__COMPLETE THE FOLLOWING__:
**A.** Answer these questions about the letter to Prime Minister Yitzhak Rabin that follows, one answer per line:
(i) What street address is given for the Office of the Prime Minister?
(ii) How many academics does the Middle East Studies Association comprise?
(iii) Which journal does the association publish?
**B.** Carry on the letter to Prime Minister Yitzhak Rabin about the detention of Birzeit University students from the point at which it stops.

Prime Minister Yitzhak Rabin
Office of the Prime Minister
3 Kaplan Street
Jerusalem 91919
Israel
Dear Prime Minister:
The Committee on Academic Freedom of the Middle East Studies Association is concerned about news of the detention of Birzeit University students, including student activists and leaders. We understand that this is not the first such instance of student detention. Our preliminary information about the current cases is sufficiently disturbing that we wish promptly to register our concern. The Middle East Studies Association comprises 2300 academics worldwide who teach and conduct research on the Middle East and North Africa. The association publishes the respected International Journal of Middle East Studies and is committed to ensuring respect for the principles of academic freedom and human rights throughout the region.

__DATA RECORDS__:
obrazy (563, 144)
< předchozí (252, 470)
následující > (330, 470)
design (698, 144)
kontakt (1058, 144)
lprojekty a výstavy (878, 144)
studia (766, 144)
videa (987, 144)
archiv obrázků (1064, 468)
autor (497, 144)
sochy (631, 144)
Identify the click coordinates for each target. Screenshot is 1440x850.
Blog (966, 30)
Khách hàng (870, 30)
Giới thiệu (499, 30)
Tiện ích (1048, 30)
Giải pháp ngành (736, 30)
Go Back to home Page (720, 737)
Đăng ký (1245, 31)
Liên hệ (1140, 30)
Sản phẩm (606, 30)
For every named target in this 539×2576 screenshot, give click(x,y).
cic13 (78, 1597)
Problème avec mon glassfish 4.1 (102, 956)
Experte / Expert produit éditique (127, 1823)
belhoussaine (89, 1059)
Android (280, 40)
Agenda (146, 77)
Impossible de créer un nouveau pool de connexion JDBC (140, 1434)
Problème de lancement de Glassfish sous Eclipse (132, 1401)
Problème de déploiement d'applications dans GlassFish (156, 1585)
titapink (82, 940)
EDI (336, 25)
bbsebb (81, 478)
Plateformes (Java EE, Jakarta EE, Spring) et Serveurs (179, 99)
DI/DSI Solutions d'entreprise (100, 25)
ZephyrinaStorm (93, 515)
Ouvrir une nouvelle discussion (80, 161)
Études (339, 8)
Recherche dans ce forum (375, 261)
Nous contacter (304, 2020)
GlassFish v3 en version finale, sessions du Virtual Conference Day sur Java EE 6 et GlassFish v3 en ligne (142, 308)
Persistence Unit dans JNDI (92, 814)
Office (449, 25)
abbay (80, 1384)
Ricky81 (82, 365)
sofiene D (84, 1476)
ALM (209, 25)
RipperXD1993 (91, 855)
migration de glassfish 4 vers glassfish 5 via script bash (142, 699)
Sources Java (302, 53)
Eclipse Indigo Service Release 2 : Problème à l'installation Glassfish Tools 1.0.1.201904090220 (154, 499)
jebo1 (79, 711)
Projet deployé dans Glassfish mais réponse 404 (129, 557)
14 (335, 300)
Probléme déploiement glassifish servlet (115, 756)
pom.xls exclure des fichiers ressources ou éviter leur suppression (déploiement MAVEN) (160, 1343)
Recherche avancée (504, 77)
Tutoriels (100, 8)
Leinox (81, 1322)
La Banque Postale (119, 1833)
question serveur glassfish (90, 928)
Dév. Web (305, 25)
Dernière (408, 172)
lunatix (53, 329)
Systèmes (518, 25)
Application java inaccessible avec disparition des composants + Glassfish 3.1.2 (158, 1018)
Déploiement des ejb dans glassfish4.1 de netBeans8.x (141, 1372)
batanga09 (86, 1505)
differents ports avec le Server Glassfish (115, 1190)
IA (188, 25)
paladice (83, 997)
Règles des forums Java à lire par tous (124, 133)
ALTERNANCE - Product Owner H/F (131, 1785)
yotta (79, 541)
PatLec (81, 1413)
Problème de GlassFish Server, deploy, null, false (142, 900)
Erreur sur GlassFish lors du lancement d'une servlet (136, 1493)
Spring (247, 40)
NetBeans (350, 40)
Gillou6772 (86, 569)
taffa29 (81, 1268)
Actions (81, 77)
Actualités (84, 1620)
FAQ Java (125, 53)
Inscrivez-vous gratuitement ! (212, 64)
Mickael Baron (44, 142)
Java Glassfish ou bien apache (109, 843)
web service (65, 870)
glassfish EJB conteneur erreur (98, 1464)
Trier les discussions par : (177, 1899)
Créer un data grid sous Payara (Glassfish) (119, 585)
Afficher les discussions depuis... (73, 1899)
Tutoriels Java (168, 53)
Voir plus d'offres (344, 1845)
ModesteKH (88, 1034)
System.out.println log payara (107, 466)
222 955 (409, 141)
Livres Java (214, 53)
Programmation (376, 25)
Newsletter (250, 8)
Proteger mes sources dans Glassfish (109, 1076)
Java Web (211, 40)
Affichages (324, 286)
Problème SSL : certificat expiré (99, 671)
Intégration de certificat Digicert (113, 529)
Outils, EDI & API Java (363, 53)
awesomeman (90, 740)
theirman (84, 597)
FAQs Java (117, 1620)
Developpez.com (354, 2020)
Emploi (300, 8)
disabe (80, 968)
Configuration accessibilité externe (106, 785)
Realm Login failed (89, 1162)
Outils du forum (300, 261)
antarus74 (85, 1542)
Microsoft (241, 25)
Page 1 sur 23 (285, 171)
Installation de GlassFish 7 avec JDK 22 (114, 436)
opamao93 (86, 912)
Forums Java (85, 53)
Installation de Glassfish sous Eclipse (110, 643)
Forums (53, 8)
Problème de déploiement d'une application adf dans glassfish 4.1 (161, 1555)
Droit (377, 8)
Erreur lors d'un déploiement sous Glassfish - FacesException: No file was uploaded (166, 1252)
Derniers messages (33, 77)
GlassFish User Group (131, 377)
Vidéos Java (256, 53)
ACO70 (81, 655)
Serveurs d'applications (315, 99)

__ANSWERS TO THE TASKS__:
**A.**
(i) 3 Kaplan Street
(ii) 2300
(iii) The International Journal of Middle East Studies

**B.**
Among the detained are Fakhri Ibrahim Sabbah, co-president of the Birzeit Student Council, and Ammar Loweheidi, a member of the Birzeit Student Council for Academic Affairs. Other detainees include Adeeb Ziadeh, Ahmed Ibrahim Said, Ahmed Mahmoud Hassan Ammar, Imad Shaker Al-Atowneh, Bassem, Ibrahim Sabbah, Nasr Qaqour, Hussein As-Selik, and Hani Saleh 'Abdullah Muzher. At least some, according to our information, are members of the campus Islamic Bloc. We understand that the students were detained beginning on June 29 in the Al-Fara, Ashkelon, Tulkarem, and Ramallah prisons and the Dhahriyya detention center and have been held without charges amidst allegations of restricted access to counsel and mistreatment. The information we have received on Hani Saleh 'Abdullah Muzher is particularly troubling; there are indications that his interrogation has been conducted under conditions of prolonged sleep deprivation that seriously threaten his well being and that have prompted self-mutilation. We understand that he was denied access to a lawyer from July 13 to August 11 in violation of the 1990 basic principles on the role of lawyers.
The fact that the detainees include students who have been politically active and who have been prominent in organs of student government raises the question: were these students singled out for incarceration because of their political opinions and affiliations? Obviously, if Birzeit students are being treated as criminals simply because of their ideas and their associations, this would mean that their internationally guaranteed human rights have been infringed.
We are puzzled by these developments, since we understand that four Birzeit students -- including former student council president Marwan Barghuti -- who were expelled from the Occupied Territories have recently been allowed to return. Allowing their return constituted a distinct improvement in the observance of international law and is hard to reconcile with the policy embodied in the most recent repressive measures aimed at Birzeit student leaders and activists.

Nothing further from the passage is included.